> Directions for this task:
Write out the data in full, exactly as shown.

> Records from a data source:
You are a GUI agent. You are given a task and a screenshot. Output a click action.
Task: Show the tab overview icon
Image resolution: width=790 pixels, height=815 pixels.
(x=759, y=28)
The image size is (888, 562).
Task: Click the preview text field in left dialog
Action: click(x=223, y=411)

> Result below:
You are a GUI agent. You are given a task and a screenshot. Output a click action.
Task: Show the tab overview icon
Image resolution: width=790 pixels, height=815 pixels.
(x=759, y=28)
The image size is (888, 562).
Task: Click the preview text field in left dialog
Action: click(x=223, y=411)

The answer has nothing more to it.